Ancora razzismo:
“Per fermare Romelu Lukaku, ci vogliono le banane.”.
Questa è l’infelice frase che l’opinionista sportivo Luciano Passirani, di Telelombardia, ha indirizzato al giocatore, nero, dell’Inter Lukaku.
Dopo qualche ora, il Direttore della rete Fabio Ravezzani, ha annunciato in diretta, il licenziamento dell’opinionista razzista.
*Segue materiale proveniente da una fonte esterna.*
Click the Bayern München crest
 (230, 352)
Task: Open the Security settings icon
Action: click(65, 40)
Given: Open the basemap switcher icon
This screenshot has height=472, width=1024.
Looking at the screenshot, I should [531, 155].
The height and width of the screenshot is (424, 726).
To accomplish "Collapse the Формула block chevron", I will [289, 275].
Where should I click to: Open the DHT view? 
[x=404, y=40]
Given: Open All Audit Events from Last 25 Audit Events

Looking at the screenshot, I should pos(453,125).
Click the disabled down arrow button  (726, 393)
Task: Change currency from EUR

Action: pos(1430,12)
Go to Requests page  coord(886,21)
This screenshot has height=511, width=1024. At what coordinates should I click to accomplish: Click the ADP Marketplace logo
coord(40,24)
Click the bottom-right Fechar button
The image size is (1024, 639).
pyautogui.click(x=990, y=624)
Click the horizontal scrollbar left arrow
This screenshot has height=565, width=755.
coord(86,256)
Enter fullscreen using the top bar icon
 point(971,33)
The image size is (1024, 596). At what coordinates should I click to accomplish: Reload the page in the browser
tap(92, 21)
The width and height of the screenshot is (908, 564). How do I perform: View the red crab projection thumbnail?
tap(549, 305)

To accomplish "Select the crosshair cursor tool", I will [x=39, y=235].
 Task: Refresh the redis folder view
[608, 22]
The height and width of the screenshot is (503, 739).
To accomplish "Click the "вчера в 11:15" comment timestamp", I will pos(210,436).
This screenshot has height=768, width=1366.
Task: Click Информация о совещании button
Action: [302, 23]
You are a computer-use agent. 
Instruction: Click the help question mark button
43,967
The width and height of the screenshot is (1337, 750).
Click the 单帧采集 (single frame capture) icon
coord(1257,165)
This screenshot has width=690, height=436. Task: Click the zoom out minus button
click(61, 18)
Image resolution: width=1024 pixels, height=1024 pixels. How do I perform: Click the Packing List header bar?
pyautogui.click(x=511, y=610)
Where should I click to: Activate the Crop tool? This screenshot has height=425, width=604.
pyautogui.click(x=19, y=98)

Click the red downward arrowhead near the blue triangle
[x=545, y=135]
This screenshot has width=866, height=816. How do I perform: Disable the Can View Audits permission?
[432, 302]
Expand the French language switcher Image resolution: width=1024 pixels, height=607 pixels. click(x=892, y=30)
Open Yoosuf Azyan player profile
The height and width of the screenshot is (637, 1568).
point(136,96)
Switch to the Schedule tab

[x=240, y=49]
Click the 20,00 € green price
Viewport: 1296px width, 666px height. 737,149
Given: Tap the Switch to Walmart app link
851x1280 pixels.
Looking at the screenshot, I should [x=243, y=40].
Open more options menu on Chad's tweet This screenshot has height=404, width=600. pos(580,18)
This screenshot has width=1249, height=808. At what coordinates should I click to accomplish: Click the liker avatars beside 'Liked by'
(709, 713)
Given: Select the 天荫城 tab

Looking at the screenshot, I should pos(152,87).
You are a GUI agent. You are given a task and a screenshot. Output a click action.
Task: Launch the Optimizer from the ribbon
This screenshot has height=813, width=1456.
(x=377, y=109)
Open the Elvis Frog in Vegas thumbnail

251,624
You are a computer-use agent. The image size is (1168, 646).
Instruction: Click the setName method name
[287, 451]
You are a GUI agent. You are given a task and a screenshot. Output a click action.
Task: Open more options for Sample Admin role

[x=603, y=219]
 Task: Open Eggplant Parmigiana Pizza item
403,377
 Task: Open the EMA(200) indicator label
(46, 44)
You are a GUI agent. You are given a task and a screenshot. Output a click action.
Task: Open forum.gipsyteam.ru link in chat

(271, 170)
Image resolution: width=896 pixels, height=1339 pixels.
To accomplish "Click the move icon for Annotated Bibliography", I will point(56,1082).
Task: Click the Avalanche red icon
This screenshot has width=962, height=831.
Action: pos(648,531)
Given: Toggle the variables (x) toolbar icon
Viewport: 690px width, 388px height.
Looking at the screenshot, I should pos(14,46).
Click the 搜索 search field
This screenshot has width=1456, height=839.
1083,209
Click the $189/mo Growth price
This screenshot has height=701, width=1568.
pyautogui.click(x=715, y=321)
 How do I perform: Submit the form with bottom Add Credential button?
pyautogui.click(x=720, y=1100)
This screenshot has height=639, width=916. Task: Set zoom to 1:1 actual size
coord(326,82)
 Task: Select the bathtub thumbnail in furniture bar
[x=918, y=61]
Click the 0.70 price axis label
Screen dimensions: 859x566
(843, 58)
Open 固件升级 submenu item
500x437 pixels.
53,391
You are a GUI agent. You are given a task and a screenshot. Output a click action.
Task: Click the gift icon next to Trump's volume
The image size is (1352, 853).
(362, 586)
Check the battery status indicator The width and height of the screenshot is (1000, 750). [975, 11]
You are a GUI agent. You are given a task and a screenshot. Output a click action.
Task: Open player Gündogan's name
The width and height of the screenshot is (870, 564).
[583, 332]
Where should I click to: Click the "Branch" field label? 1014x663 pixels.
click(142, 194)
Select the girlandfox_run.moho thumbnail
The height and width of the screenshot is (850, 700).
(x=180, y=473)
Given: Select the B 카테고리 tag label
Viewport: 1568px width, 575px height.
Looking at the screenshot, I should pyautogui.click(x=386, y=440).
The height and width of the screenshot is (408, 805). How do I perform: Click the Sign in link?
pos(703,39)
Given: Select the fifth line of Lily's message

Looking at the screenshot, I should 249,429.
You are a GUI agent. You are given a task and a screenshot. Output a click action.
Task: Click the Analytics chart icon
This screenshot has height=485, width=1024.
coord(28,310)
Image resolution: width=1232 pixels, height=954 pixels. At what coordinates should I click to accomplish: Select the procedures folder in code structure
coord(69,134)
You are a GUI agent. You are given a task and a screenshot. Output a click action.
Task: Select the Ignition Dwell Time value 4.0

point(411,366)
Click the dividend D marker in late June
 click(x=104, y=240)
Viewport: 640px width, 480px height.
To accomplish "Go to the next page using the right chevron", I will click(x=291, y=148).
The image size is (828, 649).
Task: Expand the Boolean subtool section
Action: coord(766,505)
Il razzismo, così come il sessismo (vedi alcuni commenti sulle giocatrici del calcio femminile) e l’omofobia, ricordando lo sgradevole e ingiurioso comportamento dell’allora mister del Napoli, Maurizio Sarri, verso l’allenatore dell’Inter Roberto Mancini, definendolo omosessuale (femminiello) davanti a tutto lo stadio San Paolo, durante la partita Napoli Inter.
L’ambiente del calcio italiano rimane, a tutt’oggi, un ambiente ostico e con la mente chiusa.
Bisognerebbe spiegare e far comprendere che le persone non si giudicano dal colore della pelle o dal sesso, ma, banalmente, dalla loro bravura in campo e fuori dal terreno di gioco.